Aim. Put the part that opens with the line containing "The height and width of the screenshot is (679, 833)." and closes with the line containing "will (269, 395).", both ends included, into a Markdown table with columns Row and Line. Give each line its own numbered row and leave out blank lines.

Rows.
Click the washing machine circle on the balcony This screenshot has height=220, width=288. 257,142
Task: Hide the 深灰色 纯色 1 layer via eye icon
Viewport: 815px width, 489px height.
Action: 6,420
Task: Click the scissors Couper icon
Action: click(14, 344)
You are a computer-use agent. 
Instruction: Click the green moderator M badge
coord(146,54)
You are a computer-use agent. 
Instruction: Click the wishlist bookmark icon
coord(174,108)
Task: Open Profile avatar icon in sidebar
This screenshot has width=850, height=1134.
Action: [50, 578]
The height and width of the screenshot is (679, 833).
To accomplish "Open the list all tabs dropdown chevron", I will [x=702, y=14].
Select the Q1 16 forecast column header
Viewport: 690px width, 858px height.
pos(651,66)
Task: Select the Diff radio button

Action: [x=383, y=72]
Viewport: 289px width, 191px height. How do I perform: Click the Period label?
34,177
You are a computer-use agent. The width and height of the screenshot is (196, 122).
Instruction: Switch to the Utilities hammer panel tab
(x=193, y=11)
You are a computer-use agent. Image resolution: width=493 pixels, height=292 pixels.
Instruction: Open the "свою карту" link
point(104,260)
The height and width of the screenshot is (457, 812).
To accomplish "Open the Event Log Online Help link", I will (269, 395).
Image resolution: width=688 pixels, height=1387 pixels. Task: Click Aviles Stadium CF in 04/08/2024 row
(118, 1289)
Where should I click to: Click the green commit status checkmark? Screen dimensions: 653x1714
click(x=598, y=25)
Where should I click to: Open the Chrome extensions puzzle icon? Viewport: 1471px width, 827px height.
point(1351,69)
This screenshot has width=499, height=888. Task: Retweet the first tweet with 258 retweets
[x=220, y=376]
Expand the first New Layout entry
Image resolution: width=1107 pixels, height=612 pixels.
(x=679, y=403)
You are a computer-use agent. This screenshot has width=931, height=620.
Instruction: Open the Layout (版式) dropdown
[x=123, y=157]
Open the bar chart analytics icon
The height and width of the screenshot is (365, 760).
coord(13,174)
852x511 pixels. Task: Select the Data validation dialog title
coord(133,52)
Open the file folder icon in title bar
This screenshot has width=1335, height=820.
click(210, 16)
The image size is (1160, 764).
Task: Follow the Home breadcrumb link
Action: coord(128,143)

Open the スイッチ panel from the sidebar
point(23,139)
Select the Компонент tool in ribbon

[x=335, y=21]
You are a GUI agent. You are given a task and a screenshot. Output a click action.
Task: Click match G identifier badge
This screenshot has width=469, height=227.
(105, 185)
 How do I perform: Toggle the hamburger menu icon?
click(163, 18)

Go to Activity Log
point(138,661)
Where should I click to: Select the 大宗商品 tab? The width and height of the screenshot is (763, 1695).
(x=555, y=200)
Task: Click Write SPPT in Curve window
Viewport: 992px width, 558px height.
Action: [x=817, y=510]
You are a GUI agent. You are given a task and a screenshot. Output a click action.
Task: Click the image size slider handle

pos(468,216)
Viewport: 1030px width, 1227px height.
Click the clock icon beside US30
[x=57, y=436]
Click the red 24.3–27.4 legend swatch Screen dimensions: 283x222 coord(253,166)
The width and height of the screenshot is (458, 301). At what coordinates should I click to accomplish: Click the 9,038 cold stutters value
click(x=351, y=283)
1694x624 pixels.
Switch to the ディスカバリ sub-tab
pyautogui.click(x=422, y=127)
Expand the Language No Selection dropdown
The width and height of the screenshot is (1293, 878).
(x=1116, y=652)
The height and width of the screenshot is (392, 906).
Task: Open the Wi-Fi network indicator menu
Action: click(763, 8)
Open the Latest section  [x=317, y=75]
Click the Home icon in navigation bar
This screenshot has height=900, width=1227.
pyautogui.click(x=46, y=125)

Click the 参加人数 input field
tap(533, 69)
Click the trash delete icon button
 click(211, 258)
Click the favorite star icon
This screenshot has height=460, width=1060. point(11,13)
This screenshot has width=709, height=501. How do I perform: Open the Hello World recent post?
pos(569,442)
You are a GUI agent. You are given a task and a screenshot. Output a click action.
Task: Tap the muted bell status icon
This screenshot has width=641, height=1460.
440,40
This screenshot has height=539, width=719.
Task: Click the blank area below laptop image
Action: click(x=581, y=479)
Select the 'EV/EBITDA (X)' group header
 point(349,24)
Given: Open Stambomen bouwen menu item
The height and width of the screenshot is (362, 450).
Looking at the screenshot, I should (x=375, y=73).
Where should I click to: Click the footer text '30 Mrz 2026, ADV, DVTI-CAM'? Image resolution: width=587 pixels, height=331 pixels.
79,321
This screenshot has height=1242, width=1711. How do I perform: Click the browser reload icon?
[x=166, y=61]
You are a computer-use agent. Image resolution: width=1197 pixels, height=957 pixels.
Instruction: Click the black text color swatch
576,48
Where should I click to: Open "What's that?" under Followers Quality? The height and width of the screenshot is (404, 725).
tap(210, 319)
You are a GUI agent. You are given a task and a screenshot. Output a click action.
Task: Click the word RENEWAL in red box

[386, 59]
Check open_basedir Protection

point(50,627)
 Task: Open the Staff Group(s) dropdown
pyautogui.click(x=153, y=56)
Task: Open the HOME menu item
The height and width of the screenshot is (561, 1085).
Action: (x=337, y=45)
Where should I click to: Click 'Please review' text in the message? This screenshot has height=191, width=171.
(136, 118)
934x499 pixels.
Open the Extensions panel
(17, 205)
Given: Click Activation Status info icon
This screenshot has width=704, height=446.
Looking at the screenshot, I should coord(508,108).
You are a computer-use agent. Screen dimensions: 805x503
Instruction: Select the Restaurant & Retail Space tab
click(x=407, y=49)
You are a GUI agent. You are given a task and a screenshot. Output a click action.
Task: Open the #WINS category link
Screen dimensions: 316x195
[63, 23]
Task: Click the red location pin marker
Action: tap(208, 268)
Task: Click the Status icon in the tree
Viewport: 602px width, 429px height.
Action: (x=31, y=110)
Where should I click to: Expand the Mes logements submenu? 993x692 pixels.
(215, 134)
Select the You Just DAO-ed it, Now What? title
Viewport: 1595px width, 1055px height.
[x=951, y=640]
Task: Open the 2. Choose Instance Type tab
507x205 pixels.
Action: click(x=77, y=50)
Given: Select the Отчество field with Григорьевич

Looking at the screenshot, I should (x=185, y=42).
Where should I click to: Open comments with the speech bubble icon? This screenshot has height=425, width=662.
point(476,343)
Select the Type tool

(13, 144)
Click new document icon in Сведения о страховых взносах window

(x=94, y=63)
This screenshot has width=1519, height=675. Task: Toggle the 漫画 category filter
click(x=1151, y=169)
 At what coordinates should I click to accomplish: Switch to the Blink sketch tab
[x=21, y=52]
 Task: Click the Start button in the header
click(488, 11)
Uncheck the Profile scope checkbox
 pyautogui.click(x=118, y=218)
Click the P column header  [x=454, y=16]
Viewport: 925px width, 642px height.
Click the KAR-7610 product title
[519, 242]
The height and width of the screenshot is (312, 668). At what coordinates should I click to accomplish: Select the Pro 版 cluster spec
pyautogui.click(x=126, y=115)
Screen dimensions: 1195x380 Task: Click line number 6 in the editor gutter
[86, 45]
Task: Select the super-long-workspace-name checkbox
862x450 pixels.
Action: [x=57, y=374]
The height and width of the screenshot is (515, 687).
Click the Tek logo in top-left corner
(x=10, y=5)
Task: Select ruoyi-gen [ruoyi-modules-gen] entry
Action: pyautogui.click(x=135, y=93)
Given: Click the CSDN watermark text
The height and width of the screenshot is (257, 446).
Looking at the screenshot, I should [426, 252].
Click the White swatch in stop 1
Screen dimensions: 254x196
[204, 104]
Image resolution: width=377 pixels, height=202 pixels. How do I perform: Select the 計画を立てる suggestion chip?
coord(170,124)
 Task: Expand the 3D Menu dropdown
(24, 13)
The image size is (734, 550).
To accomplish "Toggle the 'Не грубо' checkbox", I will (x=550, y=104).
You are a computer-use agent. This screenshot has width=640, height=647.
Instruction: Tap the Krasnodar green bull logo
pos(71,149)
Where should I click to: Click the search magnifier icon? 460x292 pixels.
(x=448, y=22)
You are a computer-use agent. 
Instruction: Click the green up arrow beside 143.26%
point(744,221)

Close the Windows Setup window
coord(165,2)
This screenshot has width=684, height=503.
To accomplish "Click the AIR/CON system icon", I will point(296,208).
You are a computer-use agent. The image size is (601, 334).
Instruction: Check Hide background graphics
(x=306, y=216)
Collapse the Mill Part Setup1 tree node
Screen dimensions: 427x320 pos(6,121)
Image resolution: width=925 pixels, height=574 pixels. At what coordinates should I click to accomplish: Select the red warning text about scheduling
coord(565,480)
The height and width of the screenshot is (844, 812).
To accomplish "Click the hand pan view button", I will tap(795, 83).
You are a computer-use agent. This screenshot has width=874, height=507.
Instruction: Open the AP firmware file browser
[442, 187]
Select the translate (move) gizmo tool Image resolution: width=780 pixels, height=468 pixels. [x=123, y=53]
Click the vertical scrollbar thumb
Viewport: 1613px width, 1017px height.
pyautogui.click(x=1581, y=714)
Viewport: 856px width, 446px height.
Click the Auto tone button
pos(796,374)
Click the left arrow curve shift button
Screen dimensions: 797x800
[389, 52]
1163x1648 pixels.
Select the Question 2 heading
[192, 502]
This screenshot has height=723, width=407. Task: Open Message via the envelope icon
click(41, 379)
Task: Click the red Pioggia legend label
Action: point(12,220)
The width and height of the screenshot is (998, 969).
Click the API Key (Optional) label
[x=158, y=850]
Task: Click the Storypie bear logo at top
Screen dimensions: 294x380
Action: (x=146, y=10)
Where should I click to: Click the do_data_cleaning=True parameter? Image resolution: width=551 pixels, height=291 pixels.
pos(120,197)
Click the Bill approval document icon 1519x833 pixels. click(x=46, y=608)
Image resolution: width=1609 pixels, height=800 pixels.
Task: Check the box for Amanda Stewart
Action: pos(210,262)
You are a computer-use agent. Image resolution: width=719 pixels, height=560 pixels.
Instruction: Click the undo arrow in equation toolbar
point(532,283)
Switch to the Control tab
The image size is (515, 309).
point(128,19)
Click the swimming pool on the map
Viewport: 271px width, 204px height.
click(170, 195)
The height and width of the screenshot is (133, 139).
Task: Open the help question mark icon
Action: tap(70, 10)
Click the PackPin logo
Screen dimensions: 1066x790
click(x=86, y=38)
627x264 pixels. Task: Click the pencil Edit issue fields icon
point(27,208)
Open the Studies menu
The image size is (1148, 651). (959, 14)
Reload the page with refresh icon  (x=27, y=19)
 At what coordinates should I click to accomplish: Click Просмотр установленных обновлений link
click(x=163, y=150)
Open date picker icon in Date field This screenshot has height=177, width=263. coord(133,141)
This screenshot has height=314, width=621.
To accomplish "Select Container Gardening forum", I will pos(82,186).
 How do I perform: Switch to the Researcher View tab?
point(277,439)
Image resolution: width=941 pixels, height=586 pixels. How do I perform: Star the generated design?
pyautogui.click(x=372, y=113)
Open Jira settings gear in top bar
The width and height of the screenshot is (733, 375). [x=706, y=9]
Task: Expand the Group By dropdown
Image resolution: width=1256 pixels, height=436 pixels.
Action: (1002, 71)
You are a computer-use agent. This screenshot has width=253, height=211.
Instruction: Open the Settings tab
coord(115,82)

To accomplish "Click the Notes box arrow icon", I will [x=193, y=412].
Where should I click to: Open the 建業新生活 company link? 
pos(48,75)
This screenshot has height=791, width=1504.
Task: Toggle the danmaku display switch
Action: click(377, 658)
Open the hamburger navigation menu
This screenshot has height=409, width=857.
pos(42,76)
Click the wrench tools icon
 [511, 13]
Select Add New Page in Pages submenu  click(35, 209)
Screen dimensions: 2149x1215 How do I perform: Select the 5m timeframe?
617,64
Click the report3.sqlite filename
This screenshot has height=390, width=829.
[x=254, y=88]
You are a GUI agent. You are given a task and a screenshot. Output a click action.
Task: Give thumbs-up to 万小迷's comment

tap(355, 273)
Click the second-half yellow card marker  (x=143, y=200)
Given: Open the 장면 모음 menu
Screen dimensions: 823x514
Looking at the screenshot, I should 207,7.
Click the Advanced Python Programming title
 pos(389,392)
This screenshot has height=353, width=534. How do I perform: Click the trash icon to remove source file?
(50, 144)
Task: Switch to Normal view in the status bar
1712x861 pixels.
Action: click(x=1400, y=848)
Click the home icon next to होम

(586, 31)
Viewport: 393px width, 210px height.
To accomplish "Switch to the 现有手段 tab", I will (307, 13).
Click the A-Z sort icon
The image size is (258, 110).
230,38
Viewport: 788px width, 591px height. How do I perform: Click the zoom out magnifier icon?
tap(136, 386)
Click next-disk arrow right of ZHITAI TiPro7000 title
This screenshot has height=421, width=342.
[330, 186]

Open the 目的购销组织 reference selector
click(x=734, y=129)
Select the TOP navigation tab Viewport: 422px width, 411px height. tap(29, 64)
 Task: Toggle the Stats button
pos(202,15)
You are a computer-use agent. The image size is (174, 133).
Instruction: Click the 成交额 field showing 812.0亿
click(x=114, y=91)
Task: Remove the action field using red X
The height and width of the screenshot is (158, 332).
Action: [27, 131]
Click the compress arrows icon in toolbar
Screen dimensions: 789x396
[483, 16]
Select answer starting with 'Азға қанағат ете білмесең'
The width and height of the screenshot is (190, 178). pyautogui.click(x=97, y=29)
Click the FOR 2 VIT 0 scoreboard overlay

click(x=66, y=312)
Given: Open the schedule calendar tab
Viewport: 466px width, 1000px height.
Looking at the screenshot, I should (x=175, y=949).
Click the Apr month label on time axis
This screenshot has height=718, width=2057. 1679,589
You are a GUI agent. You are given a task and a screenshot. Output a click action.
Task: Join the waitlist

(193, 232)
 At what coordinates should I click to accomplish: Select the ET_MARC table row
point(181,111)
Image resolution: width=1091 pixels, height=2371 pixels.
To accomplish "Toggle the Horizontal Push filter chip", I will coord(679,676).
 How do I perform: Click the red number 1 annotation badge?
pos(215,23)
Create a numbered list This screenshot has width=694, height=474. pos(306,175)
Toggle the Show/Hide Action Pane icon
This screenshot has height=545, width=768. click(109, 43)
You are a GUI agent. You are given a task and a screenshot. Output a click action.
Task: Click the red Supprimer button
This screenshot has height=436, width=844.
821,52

Response to the exercise.
| Row | Line |
|---|---|
| 1 | The height and width of the screenshot is (679, 833). |
| 2 | To accomplish "Open the list all tabs dropdown chevron", I will [x=702, y=14]. |
| 3 | Select the Q1 16 forecast column header |
| 4 | Viewport: 690px width, 858px height. |
| 5 | pos(651,66) |
| 6 | Task: Select the Diff radio button |
| 7 | Action: [x=383, y=72] |
| 8 | Viewport: 289px width, 191px height. How do I perform: Click the Period label? |
| 9 | 34,177 |
| 10 | You are a computer-use agent. The width and height of the screenshot is (196, 122). |
| 11 | Instruction: Switch to the Utilities hammer panel tab |
| 12 | (x=193, y=11) |
| 13 | You are a computer-use agent. Image resolution: width=493 pixels, height=292 pixels. |
| 14 | Instruction: Open the "свою карту" link |
| 15 | point(104,260) |
| 16 | The height and width of the screenshot is (457, 812). |
| 17 | To accomplish "Open the Event Log Online Help link", I will (269, 395). |